Sponsor: Online Learning
Category: Online Learning
The Global Journey of a Jewish Stage Play: The Spectacular Story Of S. Anski’s The Dybbuk and How it Transformed American Jewish Theatre
Part of our summer learning series, “A Wandering People: Jewish Journeys, Real and Imagined”
July 26, 2021, 2:00–3:30 p.m. ET
The Dybbuk, a play written a century ago by S. Ansky, is the most renowned work of the Jewish dramatic canon. The first performance took place in Warsaw on December 9, 1920, where it was staged by the Vilna Troupe in commemoration of the dramatist’s death.

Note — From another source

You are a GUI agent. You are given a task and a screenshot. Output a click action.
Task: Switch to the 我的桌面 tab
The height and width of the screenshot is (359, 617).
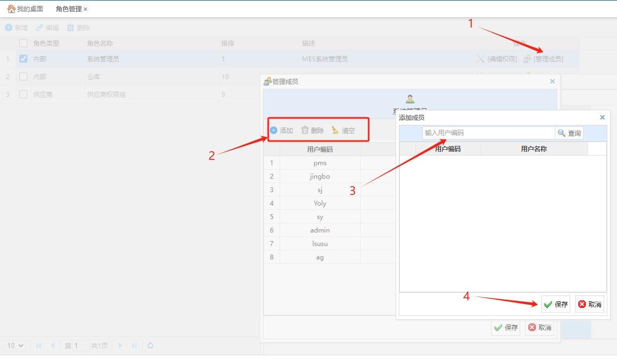point(30,9)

It was a smashing success that reverberated throughout the Jewish world. One year later, on January 31, 1922, the Hebrew-language Habima theater staged its interpretation of the play in Moscow in a production whose bold modernism made theater history.
Since its premiere in 1920 The Dybbuk has been revived countless times in both Jewish and non-Jewish languages and inspired a substantial corpus of works in various media: it was famously filmed in Yiddish 1936 in Warsaw, and to this day has fired the imagination of artists and writers around the globe. Join Dr. Edna Nahshon to discuss this unique play and its various interpretations, focusing on its two foundational productions and the 1936 Polish Yiddish film.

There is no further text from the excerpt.